Credit: Drawing by Peter Murray
A treasure trove of giant marsupial fossils — including one named Kenny — has been uncovered in Australia. The bones will help researchers better understand these ancient pouched mammals, and figure out why they went extinct.
These giant marsupials of the genus Diprotodon lived in what is now Australia from about 1.6 million years ago up until about 25,000 to 50,000 years ago. They roamed the continent eating vegetation, but died out when large numbers of humans moved into the area. Being such enormous creatures — standing at 13 feet (4 meters) and weighing up to 6,100 pounds (2,800 kilograms) — Diprotodon likely had to scarf down as much as 330 pounds (150 kg) of vegetation daily, research has found.
The researchers uncovered the remains of about 50 Diprotodon individuals at BHP Billiton Mitsui Coal's South Walker Creek mine site in Queensland where researchers have been excavating since 2009. The fossils date back 100,000 to 200,000 years ago, the researchers told the BBC.

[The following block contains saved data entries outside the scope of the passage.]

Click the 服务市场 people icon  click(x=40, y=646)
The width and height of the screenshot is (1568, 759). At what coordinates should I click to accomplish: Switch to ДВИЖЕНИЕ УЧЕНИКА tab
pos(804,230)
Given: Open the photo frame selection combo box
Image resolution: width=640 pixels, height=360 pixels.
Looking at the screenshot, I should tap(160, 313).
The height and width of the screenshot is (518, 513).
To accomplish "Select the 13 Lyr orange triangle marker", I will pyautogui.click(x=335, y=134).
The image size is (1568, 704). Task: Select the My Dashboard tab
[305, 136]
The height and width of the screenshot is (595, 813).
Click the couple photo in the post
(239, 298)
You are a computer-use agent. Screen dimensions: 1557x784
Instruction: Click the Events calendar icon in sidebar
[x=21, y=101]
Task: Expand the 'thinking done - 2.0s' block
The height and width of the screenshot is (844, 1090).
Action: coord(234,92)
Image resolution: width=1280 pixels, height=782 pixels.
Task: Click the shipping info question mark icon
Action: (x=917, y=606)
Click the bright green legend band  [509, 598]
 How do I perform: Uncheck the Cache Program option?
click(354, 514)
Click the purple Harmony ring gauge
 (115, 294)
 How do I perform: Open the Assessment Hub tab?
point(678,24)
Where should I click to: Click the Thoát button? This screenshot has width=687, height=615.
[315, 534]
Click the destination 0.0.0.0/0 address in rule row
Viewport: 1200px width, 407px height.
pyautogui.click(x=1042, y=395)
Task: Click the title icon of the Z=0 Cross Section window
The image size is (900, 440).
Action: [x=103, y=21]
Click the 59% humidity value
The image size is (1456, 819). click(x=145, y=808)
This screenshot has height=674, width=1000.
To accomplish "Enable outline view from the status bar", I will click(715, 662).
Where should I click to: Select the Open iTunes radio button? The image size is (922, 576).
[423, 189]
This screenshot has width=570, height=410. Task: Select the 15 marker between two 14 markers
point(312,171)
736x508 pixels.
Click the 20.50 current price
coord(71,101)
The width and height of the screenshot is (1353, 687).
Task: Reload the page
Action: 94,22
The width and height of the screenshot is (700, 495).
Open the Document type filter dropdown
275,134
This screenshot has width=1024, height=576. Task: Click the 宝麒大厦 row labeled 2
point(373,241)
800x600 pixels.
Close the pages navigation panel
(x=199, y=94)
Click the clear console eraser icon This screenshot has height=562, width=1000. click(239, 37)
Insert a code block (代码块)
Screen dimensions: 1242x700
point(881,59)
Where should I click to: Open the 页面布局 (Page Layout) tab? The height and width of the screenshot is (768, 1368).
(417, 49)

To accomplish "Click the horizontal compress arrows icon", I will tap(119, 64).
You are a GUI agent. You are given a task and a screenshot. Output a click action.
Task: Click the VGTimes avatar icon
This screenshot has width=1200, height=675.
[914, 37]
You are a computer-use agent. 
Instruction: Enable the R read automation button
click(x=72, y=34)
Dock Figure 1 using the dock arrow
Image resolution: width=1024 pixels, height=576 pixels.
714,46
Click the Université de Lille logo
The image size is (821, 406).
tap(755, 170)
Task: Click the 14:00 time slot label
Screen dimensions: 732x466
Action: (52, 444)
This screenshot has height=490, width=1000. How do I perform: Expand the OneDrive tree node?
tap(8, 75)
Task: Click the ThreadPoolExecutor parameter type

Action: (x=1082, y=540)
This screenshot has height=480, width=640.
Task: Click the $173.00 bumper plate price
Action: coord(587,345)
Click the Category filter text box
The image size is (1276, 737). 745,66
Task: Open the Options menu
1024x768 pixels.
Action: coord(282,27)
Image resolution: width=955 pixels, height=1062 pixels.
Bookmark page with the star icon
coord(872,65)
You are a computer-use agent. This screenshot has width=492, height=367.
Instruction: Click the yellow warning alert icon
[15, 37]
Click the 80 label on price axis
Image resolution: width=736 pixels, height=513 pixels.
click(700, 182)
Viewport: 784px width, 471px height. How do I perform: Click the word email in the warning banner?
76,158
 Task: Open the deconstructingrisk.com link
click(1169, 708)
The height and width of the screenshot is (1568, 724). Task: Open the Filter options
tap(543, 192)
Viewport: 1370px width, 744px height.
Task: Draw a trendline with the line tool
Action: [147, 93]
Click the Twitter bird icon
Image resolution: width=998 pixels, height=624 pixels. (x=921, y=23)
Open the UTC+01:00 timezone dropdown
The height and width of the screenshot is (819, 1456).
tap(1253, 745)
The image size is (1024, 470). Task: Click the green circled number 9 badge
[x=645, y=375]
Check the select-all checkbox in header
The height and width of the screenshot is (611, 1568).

"It's a paleontologists' gold mine where we can really see what these megafauna were doing, how they actually behaved, what their ecology was," study researcher Scott Hocknull, from the Queensland Museum in Brisbane, Australia, told the BBC. "With so many fossils it gives us a unique opportunity to see these animals in their environment, basically, so we can reconstruct it."
As to why the Diprotodon fossils were all found together, the researchers think the animals must have gotten trapped somehow in what was a boglike area. They were possibly there taking refuge from dry conditions (for example, a long drought) that forced them to leave their normal environments in search of water. Other sites, like Lake Callabonna, contain similar collections of Diprotodon skeletons — in that case, researchers think the large mammals got stuck in the mud as the lake bed dried out during another long drought.
The skeletons of these wombatlike animals didn't fossilize peacefully, Hocknull told the BBC: "We're almost certain that most of these carcasses of Diprotodon have been torn apart by both the crocodiles and the lizards, because we've found shed teeth within their skeletons from both animals."
The site contains one huge example of a Diprotodon, which the researchers nicknamed Kenny — one of the most well-preserved examples of the giant "furry rhino." Its jawbone is more than 2 feet — about 28 inches (70 centimeters) — long.
The researchers also found the teeth of a huge prehistoric lizard called megalania whose body would have been 20 feet (6 meters) long, and the teeth and body plate of a prehistoric crocodile. Towering super-kangaroos up to 8 feet (2.5 m) tall, along with the remains of tiny frogs, rodents and fish, have also been discovered at the location — an important find in what is now an extremely arid region, the researchers say.
"They will allow us to reconstruct what the environment was like when these giants were alive, and more importantly, what has changed to the ecosystem since then," Hocknull told the Telegraph.